- Der Venture-Capital-Investor Nic Carter warnt davor, dass große institutionelle Bitcoin-Investoren die Geduld verlieren könnten, wenn Entwickler das Thema Quantenresistenz nicht schneller angehen.
- In einem Podcast erklärte Carter, große Kapitalverwalter könnten im Zweifel Druck aufbauen und neue Entwickler einsetzen, falls zentrale Sicherheitsfragen aus ihrer Sicht nicht ausreichend adressiert werden.
- Als Beispiel nannte Carter BlackRock, den weltweit größten Vermögensverwalter, der derzeit rund 761.801 Bitcoin im Wert von etwa 50 Milliarden US-Dollar hält, rund 3,6 Prozent des gesamten Bitcoin-Angebots.
- Sollten Institutionen den Eindruck gewinnen, dass strukturelle Risiken ignoriert werden, sei laut Carter sogar eine Art “Corporate Takeover” der Bitcoin-Entwicklung denkbar. Carter hatte bereits zuvor argumentiert, dass Bitcoins jüngste Kursschwäche teilweise auf wachsende Quanten-Sorgen zurückzuführen sein könnte. Ein erster Lösungsansatz wurde mit BIP 360 ins Rennen gebracht.
- Andere Stimmen aus der Branche widersprechen jedoch deutlich: Einige Experten halten die Bedrohung für stark übertrieben und sehen aktuell keinen unmittelbaren Handlungsdruck.

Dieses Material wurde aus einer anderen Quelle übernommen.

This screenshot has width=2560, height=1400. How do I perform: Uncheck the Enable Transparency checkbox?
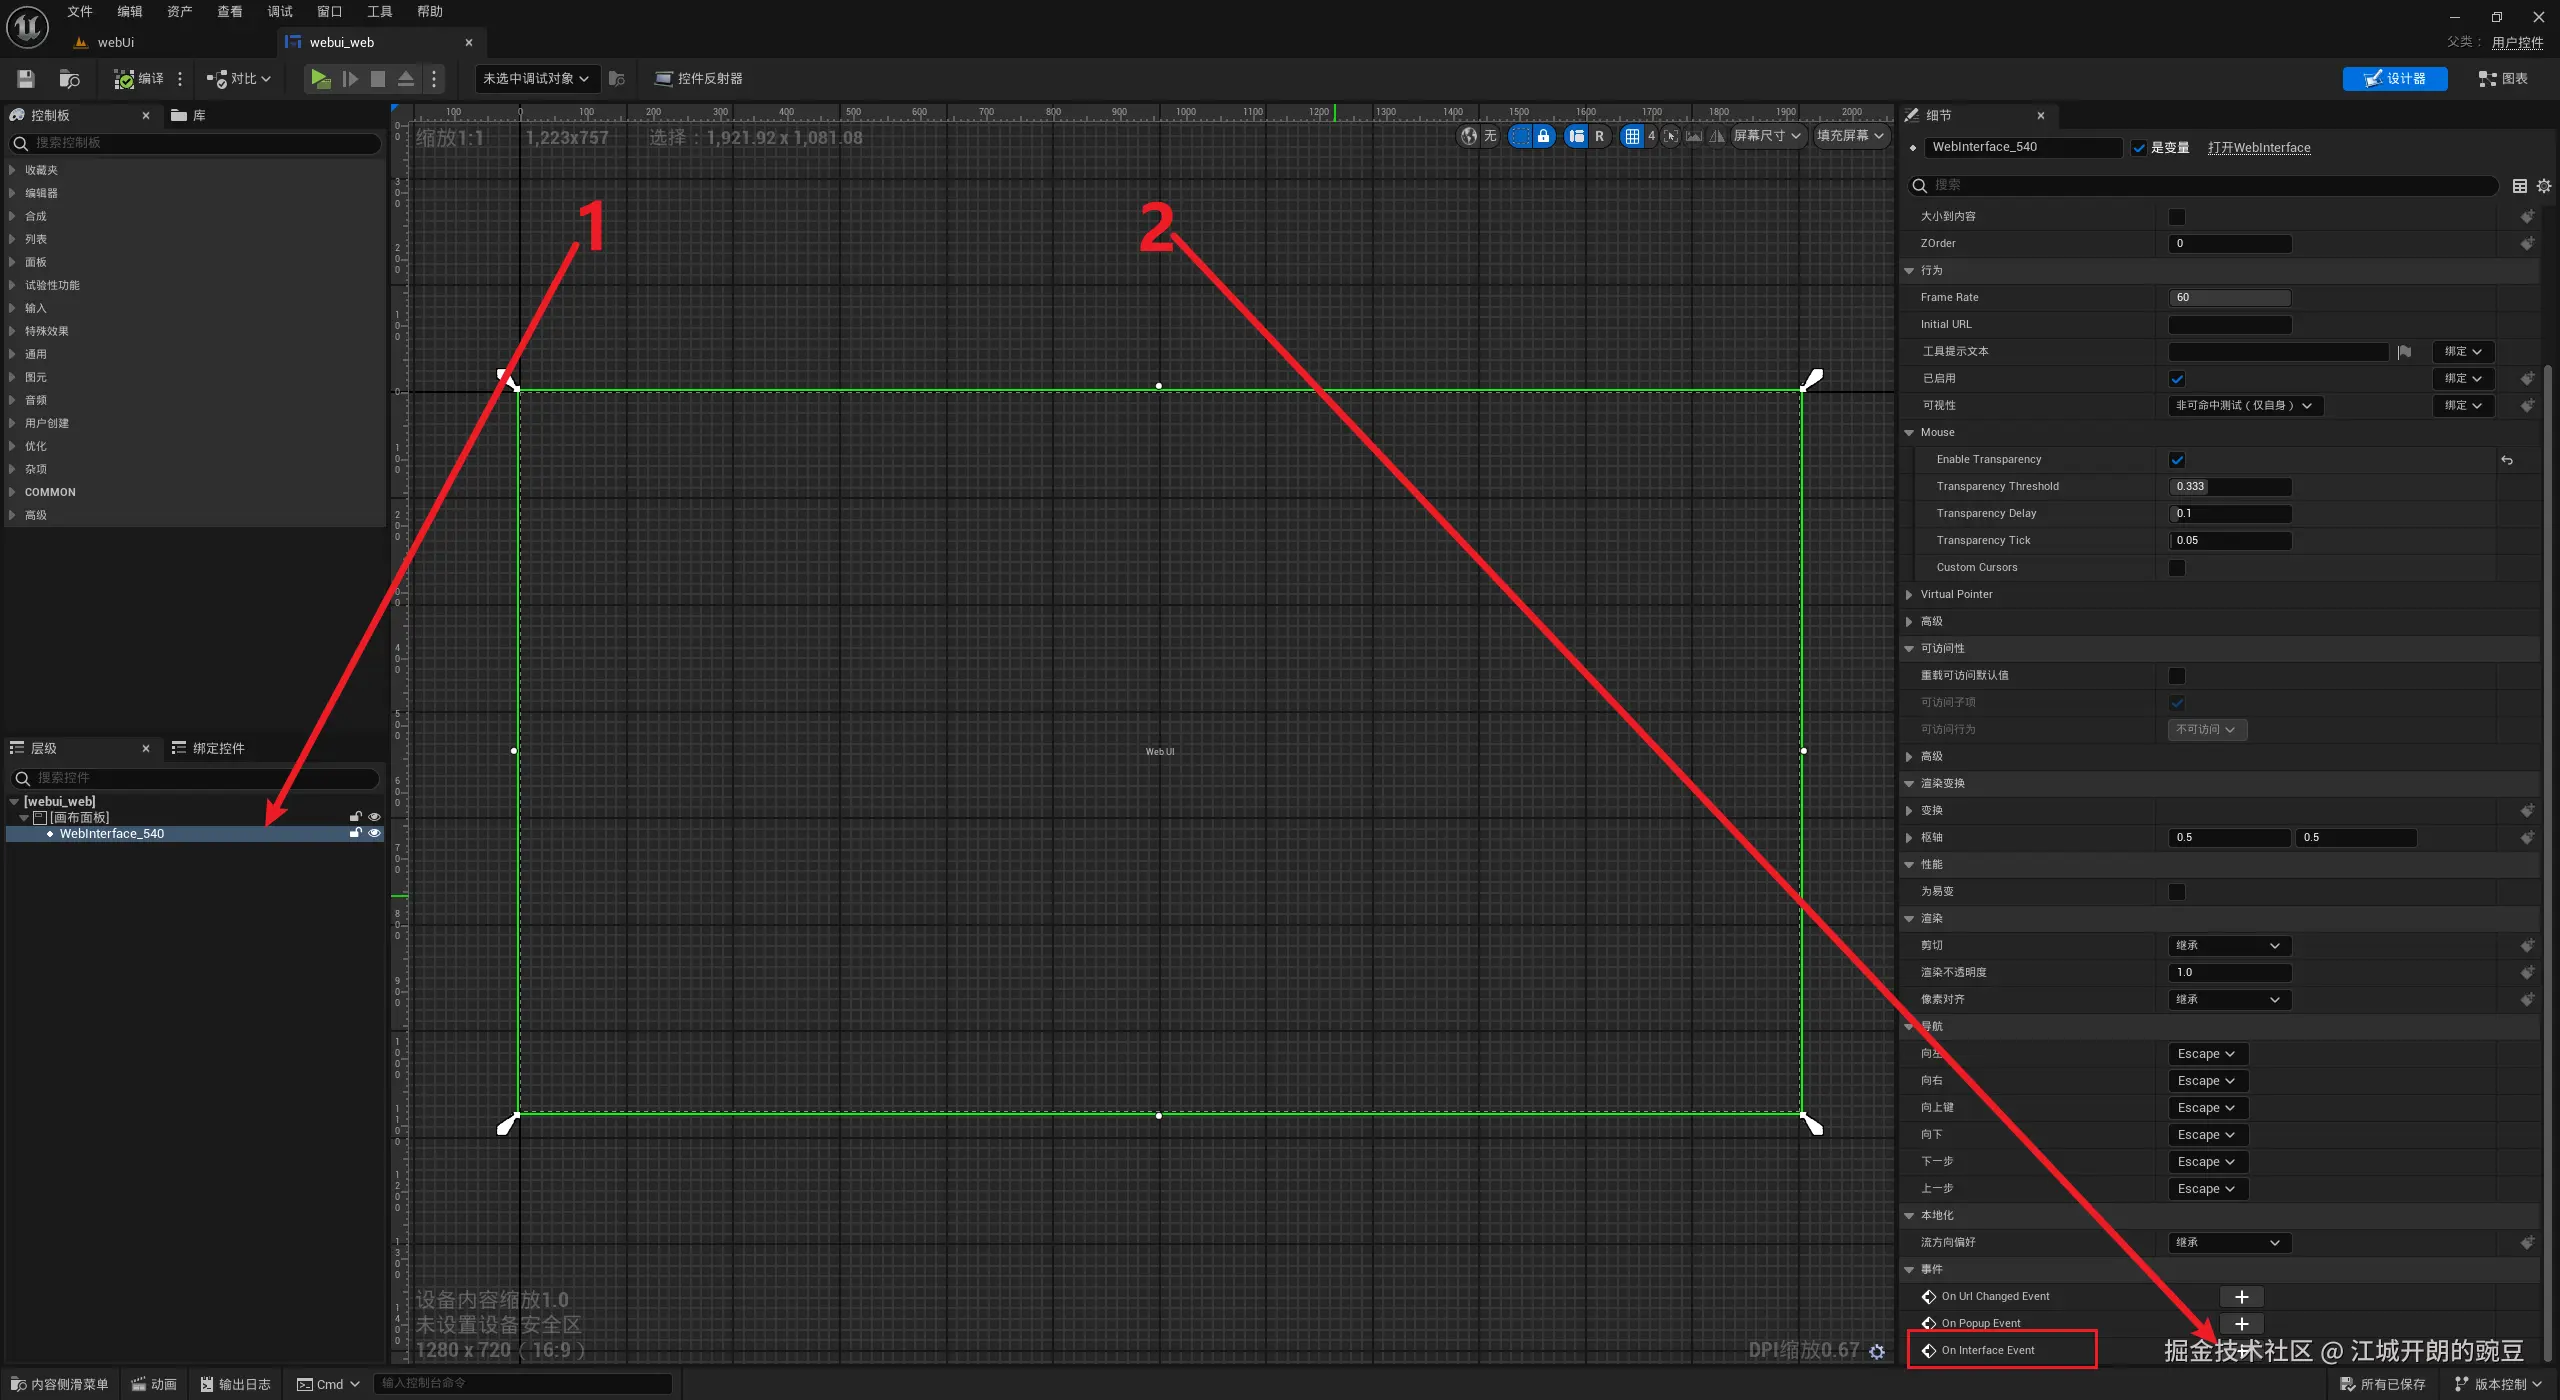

- Auch Vertreter großer Investoren betonen, dass institutionelle Akteure in der Regel passive Anleger seien und keine aktivistische Kontrolle über das Netzwerk anstreben. Die Branche bleibt somit gespalten zwischen jenen, die ein sofortiges Upgrade fordern, und jenen, die das Risiko für langfristig oder marginal halten.